Member of Parliament for Okanagan—Shuswap
- In office January 23, 2006 – August 4, 2015
- Preceded by: Darrel Stinson
- Succeeded by: Mel Arnold

Chair of the Standing Committee on Aboriginal Affairs
- In office 10 May 2006 – 12 November 2007
- Minister: Jim Prentice Chuck Strahl
- Preceded by: Maurice Vellacott
- Succeeded by: Barry Devolin

Mayor of Dawson City, Yukon
- In office 1974–1976
- Preceded by: Mike Comadain
- Succeeded by: Yolanda Burkhard

Mayor of Salmon Arm, British Columbia
- In office 1996–2005
- Succeeded by: Marty Bootsma

Personal details
- Born: April 11, 1948 (age 77) New Westminster, British Columbia
- Party: Conservative
- Spouse: Jacquie Mayes
- Profession: Small business owner

= Colin Mayes =

Canadian politician

Colin N. Mayes, (born April 11, 1948 in New Westminster, British Columbia) is a Canadian politician and was the Member of Parliament for the riding of Okanagan—Shuswap from 2006 to 2015. In the 2006 federal election, he ran as a member of the Conservative Party and won with 44.86% of the vote.

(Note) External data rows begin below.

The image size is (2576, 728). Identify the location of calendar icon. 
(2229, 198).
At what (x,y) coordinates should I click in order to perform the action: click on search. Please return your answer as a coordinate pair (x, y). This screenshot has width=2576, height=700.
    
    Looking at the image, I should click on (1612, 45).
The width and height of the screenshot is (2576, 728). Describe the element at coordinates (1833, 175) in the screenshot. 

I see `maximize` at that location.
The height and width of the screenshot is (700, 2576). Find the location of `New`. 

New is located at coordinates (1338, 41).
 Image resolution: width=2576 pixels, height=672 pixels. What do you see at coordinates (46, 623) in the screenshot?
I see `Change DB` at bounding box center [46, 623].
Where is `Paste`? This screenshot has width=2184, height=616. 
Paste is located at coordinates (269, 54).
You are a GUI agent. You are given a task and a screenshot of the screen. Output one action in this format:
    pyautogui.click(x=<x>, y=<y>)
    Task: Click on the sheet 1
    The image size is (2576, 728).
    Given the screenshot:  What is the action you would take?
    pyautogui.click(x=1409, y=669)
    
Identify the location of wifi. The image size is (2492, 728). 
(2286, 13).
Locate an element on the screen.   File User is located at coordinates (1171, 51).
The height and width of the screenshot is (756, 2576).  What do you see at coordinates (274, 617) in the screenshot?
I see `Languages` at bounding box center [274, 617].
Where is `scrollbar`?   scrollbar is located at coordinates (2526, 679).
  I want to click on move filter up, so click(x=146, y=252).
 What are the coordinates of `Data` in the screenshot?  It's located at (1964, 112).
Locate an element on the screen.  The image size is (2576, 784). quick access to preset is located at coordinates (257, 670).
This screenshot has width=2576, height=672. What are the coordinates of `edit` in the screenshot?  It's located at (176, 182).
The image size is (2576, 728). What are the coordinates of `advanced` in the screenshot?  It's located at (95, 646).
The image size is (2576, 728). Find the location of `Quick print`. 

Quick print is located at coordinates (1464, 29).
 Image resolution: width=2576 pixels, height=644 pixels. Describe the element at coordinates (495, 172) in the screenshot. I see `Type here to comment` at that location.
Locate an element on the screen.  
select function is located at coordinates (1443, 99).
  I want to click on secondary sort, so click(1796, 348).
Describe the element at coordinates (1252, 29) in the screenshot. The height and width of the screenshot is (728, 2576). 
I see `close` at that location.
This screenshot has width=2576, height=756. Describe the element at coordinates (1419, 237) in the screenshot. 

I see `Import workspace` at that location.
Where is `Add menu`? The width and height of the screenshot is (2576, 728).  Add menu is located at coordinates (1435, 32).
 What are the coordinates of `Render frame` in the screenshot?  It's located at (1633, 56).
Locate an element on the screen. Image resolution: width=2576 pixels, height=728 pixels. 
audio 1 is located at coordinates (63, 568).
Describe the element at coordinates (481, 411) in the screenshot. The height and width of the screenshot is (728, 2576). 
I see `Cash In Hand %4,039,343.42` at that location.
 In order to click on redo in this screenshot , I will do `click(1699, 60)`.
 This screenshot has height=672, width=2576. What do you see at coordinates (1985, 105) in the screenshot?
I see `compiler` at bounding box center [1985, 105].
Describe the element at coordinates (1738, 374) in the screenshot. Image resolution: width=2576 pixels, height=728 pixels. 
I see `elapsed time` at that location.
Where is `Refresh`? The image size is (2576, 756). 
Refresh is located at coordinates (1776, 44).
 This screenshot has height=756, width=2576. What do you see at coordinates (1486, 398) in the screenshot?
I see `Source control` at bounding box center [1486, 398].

Prior to being elected to the House of Commons of Canada, he was elected mayor of Dawson City, Yukon and Salmon Arm, British Columbia. He was a nominated candidate for both the Yukon Conservative Party and the Reform Party of British Columbia. He ran a trucking enterprise in the Yukon, owned a grocery store, and also worked in business development.

He served as chair of the Standing Committee on Aboriginal Affairs and Northern Development and the Subcommittee on Agenda and Procedure of the aforementioned committee, and was also a member of the Liaison Committee and the Standing Committee on Veterans Affairs.

Mayes was the subject of minor controversy when it was reported he had responded to a privately e-mailed racist joke with the comment "good joke".

Mayes voiced his support for private member's bill, motion 312, which would have Canada reexamine at what point human life begins.

He did not run for re-election in 2015 and retired from parliament.